# GIVEN TEXT
• • • • • • •
Deep Listening and free improvisation encounters require a form of social agreement.  The process will be disrupted if someone wants to show off--to dominate others via mastery.  The process is also disrupted if one is over-deferential, and participants need to have an entry point that helps with that--one time I was in a workshop with members of the fringe music community in Houston with the revered saxophonist and improviser Evan Parker.  We were in awe, and everyone waited for him to lead.  No one wanted to make a mistake or disrupt--a mistake could be putting down something trite, or trying too hard to impress. Parker has great technique, and I wouldn't want to "show off" by circular breathing in front of someone who has mastered that.  It was frustrating, I expect for him as well as us. The whole point of this process is to allow for disruptions (like Czarniawska's interruptions) and there are not mistakes.  But power creeps in easily.  

One interesting thing about play is that it is not necessarily or primarily verbal. Denhardt's discussion of phenomenology includes this quote from Hwa Yol Jung: "Meaning involves experiencing that is preconceptual, presymbolic and preverbal (that is, something felt)" (p 103).  I have been on the lookout for where the preverbal enters into the discussion of organizational experience.  I've felt that there is a preverbal quality to sense-formation and am on the lookout for scholars who have worked on this.  Every time I see something that references images, my ears pick up but a lot of times that is still about verbal descriptions.  

In order to unleash individual consciousness and autonomy, one could imagine engaging in non-verbal forms of interaction, like doing a Deep Listening exercise--it's a lot like a form of meditation.  It also seems highly likely that this will seem hackneyed and trite, like doing morning calisthenics in emulation of Japanese corporate practices.  Sometime that devolved immediately into self-satire. 

One last thought on play.  One way of seeing the liminal experience of a consulting project is that it is a recess from the usual routine, and introduces some freedom into the work experience.  The consulting project can be a sort of play time.  This is in essence the critique of some projects--what productive output comes from them.  But framed up in terms of balancing the ethic of individual autonomy and the ethic of organization, can it be OK for it to be play time?  

Robert Denhardt. 1981. In the Shadow of Organization. University of Kansas Press.       

Saturday, July 17, 2021

Rituals of renewal in administrative life

One problem I have with management theory is the emphasis on change.  The highest values are to promote and manage change.  As I've said, this reflects a perpetual sense of crisis that goes back to the 60s at least--first the crisis of corporate legitimacy prompted by the counter-culture, then stagflation and the oil crisis, deindustrialization, and so forth. As I've said before, I entered business school in an environment shaped by anxiety over competition with Japan, and our perceptions of what this was going to require of us culturally. And there is the point that change is constant.  But here's the thing.  In actually working on budgets, a great deal of what you are doing is making sure that funding continues for the things the organization and the people in it are doing today. 

This is coming from reading Barbara Czarniawska's Narrating the Organization.  Earlier this week I wrote about an article she and Mazza did on consulting as part of a ritual, and I've been trying that on for size.  There are certainly ritualistic elements, and it has some qualities of creating a separate space outside of normal routines for everybody. But in a lot of cases in my work, and what I see of others, the process does not have the clear structure that one associates with a ritual.  It does not always end with the presentation of a report, in fact less so all the time.  The end of the process is ambiguous, and in a lot of cases the consulting work merges more with the everyday work.
• • • • • • •
# COLLECTED DATA
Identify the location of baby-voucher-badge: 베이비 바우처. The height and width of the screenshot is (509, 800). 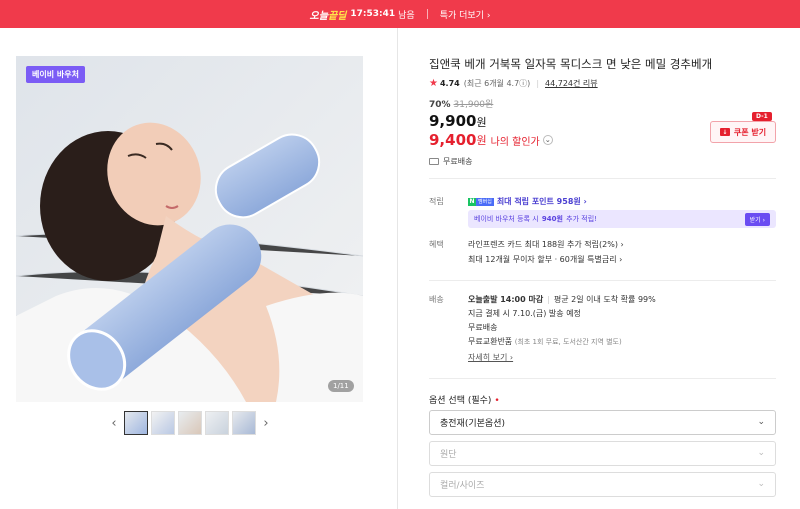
• • • • • • •
# BRIEF 1
Using the blog excerpt, state whether each of the following agrees with it: (a) the workshop with Evan Parker took place in Houston; (b) the author entered business school amid anxiety over competition with Germany; (c) the consulting process always ends with the presentation of a report. For each, answer yes or no and quote the words of the blog excerpt that decide it.
# BRIEF 2
According to the blog excerpt, which press published Robert Denhardt's In the Shadow of Organization?
# BRIEF 3
Reproduce the passage of the blog excerpt that begins at the words "Rituals of renewal" and stops after "are doing today.".

# YOUR RESPONSE 1
(a) Yes: "members of the fringe music community in Houston with the revered saxophonist and improviser Evan Parker"
(b) No: "anxiety over competition with Japan"
(c) No: "It does not always end with the presentation of a report"

# YOUR RESPONSE 2
University of Kansas Press.

# YOUR RESPONSE 3
Rituals of renewal in administrative life

One problem I have with management theory is the emphasis on change.  The highest values are to promote and manage change.  As I've said, this reflects a perpetual sense of crisis that goes back to the 60s at least--first the crisis of corporate legitimacy prompted by the counter-culture, then stagflation and the oil crisis, deindustrialization, and so forth. As I've said before, I entered business school in an environment shaped by anxiety over competition with Japan, and our perceptions of what this was going to require of us culturally. And there is the point that change is constant.  But here's the thing.  In actually working on budgets, a great deal of what you are doing is making sure that funding continues for the things the organization and the people in it are doing today.